Les tamarins lions dorés, Leontopithecus rosalia, se répartissent sur une centaine de kilomètres, dans la "Mata Atlântica", forêt primaire côtière qui a bien failli disparaître. C’est l’une des forêts tropicales les plus menacées au monde : il ne subsiste que 8% de sa surface d’origine. Il ne doit sa survie qu’à la mise en place de réserves dans sa forêt d’origine et aux programmes de réintroduction.


Fiche d’identité

Classe : Mammifères

Ordre : Primates

Famille : Cébidés

Genre : Leontopithecus

Espèce : rosalia

Sous-espèce : -

Durée de vie : 22 ans

Taille & Poids : 30 cm de long + queue 37 cm ; 600 g maximum

Gestation : 4 mois et demi, 2 petits

Habitat naturel : forêt tropicale côtière

Régime alimentaire : fruits, fleurs, nectar, insectes, escargots, œufs

Région d’origine : Mata Atlântica au Brésil

Programme de conservation : EEP

Statut UICN : EN, en danger


Mode de vie

Le tamarin lion doré vit en petit groupe, jusqu’à 12 individus apparentés. Il passe la nuit dans un trou d’arbre, à l’abri des prédateurs. Il communique et défend son territoire par des marquages olfactifs, des cris variés et des mimiques faciales.

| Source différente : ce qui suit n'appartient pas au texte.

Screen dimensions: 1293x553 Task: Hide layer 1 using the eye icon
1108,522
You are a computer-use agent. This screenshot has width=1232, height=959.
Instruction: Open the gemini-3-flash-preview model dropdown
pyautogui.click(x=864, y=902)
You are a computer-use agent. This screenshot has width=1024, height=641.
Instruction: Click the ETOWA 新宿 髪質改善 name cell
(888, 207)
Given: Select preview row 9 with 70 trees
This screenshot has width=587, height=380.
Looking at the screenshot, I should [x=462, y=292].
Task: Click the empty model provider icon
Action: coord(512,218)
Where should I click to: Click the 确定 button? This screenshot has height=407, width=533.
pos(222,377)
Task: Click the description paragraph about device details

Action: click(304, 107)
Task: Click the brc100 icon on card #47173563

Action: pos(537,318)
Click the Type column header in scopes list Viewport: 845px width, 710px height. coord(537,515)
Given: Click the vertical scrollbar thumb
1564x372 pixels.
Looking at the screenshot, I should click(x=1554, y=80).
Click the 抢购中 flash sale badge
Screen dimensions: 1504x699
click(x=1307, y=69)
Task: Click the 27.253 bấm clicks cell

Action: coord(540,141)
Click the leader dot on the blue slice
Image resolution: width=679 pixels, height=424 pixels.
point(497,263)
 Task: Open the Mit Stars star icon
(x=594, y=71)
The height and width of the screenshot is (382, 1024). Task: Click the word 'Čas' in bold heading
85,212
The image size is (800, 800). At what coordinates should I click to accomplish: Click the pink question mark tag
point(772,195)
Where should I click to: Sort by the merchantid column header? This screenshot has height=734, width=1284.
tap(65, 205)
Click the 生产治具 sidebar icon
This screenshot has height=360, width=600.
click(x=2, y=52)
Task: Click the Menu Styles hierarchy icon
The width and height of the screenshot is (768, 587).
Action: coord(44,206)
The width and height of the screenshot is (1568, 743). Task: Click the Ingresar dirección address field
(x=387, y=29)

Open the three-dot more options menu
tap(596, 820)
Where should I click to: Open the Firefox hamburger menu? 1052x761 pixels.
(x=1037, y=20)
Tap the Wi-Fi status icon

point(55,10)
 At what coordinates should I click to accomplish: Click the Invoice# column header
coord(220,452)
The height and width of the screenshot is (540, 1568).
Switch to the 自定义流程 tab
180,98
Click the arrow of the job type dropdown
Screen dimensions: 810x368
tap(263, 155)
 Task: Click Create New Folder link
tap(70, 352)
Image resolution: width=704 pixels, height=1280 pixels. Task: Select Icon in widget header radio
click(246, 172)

Généralement, seule la femelle dominante se reproduit avec un, voire plusieurs mâles. Les naissances ont lieu à la saison la plus humide, quand les ressources alimentaires sont abondantes. La mère va s’occuper des jumeaux nouveau-nés pendant deux semaines, les nourrissant d’un lait riche en protéines, puis tous les membres du groupe vont l’assister pour élever, apporter de la nourriture, protéger les petits.


Signes distinctifs

La couleur du pelage du tamarin lion doré varie du jaune pâle au rougeâtre. Les poils entourant la face sont plus longs et forment une sorte de crinière. Les ongles longs et fins ressemblent à des griffes et servent à dénicher les insectes sous les écorces.


Anecdote

Leur forêt originelle détruite à plus de 90% et le braconnage pour en faire des animaux de compagnie ou de laboratoire ont bien failli faire disparaître les tamarins lions dorés : dans les années 1970, il en restait moins de 200 dans la nature. Un ambitieux programme de conservation fut alors mis en place et continue d’être appliqué : zones protégées, reboisement pour créer des corridors permettant les échanges entre populations isolées, plan d’élevage en captivité et réintroduction d’animaux dans le milieu naturel. On estime aujourd’hui les effectifs entre 1 000 et 1 500 individus.